*INSTRUCTIONS TO FOLLOW*
Reproduce verbatim the part of the records below that opens with the line containing "Task: Select the 69.8" and closes with the line containing "point(251,162)", including both of those lines, and nothing else.

*DATA SUPPLIED*

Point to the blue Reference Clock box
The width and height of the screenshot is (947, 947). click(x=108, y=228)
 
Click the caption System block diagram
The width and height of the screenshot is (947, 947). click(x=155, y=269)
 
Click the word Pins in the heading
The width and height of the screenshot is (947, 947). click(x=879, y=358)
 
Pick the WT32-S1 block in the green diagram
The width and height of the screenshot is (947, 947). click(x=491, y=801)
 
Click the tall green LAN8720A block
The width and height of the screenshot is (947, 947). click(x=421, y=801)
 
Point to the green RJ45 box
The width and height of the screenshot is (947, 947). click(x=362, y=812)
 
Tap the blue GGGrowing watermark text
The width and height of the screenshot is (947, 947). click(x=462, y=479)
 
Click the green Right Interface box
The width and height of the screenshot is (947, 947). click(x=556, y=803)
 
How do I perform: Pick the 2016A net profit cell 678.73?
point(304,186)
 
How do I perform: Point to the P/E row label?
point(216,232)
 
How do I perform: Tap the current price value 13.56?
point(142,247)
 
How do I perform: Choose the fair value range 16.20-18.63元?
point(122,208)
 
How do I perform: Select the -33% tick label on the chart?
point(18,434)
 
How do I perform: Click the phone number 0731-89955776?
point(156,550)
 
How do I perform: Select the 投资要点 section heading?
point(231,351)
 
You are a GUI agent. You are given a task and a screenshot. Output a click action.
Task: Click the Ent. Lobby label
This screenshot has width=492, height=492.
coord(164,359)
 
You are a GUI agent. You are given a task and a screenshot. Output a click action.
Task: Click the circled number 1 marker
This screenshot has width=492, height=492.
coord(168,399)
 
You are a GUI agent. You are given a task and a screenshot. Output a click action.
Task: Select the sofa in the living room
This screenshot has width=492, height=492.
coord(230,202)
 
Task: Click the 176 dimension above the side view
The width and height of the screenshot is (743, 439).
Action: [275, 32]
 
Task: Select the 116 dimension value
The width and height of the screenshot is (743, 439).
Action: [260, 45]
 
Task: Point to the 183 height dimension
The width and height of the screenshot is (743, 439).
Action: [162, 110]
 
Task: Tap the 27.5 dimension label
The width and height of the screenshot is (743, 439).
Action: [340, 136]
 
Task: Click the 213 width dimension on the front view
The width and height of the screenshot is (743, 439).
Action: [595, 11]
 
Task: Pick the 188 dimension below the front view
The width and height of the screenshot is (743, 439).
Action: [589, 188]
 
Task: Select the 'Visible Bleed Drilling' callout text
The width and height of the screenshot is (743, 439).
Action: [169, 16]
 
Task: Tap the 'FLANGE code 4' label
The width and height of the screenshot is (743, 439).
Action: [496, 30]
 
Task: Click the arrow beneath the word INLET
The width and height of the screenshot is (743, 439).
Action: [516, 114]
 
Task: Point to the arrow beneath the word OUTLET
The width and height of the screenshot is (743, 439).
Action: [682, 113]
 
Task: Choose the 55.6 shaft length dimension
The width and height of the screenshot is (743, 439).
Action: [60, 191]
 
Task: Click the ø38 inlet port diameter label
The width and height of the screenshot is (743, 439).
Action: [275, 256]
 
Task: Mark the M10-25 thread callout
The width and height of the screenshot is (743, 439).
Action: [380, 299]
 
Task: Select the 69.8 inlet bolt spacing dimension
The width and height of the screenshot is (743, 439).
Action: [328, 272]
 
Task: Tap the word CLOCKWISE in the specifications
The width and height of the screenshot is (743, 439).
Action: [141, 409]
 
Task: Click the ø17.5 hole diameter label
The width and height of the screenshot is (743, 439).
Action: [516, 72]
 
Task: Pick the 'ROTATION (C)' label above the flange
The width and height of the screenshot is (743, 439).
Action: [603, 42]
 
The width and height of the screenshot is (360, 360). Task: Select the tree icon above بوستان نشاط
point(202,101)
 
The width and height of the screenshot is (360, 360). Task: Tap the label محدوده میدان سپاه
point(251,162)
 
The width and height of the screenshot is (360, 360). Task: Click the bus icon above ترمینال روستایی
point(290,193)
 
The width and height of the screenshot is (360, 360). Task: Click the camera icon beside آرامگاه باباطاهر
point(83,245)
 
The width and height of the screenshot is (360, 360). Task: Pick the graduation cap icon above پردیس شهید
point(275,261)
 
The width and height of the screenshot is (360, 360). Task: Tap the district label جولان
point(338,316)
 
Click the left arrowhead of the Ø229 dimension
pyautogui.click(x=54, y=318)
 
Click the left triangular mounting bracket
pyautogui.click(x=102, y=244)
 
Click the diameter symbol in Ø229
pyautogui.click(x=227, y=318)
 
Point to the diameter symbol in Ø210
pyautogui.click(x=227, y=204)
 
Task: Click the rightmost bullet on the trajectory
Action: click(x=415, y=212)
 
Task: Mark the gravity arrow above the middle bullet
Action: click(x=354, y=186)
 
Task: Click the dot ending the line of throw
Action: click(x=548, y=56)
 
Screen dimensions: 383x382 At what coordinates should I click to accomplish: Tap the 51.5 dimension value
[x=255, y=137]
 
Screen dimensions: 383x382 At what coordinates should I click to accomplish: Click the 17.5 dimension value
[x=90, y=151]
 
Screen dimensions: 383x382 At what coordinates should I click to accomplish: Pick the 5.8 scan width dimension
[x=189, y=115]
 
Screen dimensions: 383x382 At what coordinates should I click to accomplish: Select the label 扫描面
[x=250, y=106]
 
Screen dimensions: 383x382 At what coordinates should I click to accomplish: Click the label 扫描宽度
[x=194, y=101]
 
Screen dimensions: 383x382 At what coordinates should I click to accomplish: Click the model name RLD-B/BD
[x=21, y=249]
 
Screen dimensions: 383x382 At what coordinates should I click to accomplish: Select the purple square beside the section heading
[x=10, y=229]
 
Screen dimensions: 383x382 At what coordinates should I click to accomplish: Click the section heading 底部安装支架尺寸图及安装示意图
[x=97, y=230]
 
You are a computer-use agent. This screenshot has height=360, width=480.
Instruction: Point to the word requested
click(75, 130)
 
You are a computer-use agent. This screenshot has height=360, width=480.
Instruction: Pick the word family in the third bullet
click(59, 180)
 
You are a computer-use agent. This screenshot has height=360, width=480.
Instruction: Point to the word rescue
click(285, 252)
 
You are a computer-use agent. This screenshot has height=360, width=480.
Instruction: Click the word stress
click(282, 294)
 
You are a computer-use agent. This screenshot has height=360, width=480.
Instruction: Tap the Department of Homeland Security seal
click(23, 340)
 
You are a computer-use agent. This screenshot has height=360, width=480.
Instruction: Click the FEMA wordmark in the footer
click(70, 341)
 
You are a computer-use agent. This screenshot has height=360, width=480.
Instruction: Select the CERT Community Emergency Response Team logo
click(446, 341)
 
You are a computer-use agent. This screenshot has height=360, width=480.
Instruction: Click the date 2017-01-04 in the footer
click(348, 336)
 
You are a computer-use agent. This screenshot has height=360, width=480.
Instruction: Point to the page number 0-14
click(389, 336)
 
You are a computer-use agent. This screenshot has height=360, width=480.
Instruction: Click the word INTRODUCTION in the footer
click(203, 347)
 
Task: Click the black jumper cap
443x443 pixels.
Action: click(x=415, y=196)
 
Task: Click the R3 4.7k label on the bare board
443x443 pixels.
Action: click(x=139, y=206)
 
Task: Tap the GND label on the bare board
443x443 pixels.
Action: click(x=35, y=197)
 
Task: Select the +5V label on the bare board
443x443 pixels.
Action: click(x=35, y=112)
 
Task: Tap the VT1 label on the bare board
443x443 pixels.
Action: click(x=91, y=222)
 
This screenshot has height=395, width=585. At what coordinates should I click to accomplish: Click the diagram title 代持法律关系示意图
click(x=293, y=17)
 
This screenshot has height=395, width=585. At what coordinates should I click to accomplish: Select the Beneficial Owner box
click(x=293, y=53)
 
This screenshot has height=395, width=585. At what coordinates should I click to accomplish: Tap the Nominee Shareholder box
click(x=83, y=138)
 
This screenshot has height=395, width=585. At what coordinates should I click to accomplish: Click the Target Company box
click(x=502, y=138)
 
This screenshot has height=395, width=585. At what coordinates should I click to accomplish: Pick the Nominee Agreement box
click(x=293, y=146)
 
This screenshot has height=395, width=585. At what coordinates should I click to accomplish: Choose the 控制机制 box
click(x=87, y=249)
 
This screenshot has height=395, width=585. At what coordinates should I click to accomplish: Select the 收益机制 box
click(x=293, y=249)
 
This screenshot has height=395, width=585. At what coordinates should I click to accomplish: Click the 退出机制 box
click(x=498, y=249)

*IN RESPONSE*
Task: Select the 69.8 inlet bolt spacing dimension
The width and height of the screenshot is (743, 439).
Action: [328, 272]
 
Task: Tap the word CLOCKWISE in the specifications
The width and height of the screenshot is (743, 439).
Action: [141, 409]
 
Task: Click the ø17.5 hole diameter label
The width and height of the screenshot is (743, 439).
Action: [516, 72]
 
Task: Pick the 'ROTATION (C)' label above the flange
The width and height of the screenshot is (743, 439).
Action: [603, 42]
 
The width and height of the screenshot is (360, 360). Task: Select the tree icon above بوستان نشاط
point(202,101)
 
The width and height of the screenshot is (360, 360). Task: Tap the label محدوده میدان سپاه
point(251,162)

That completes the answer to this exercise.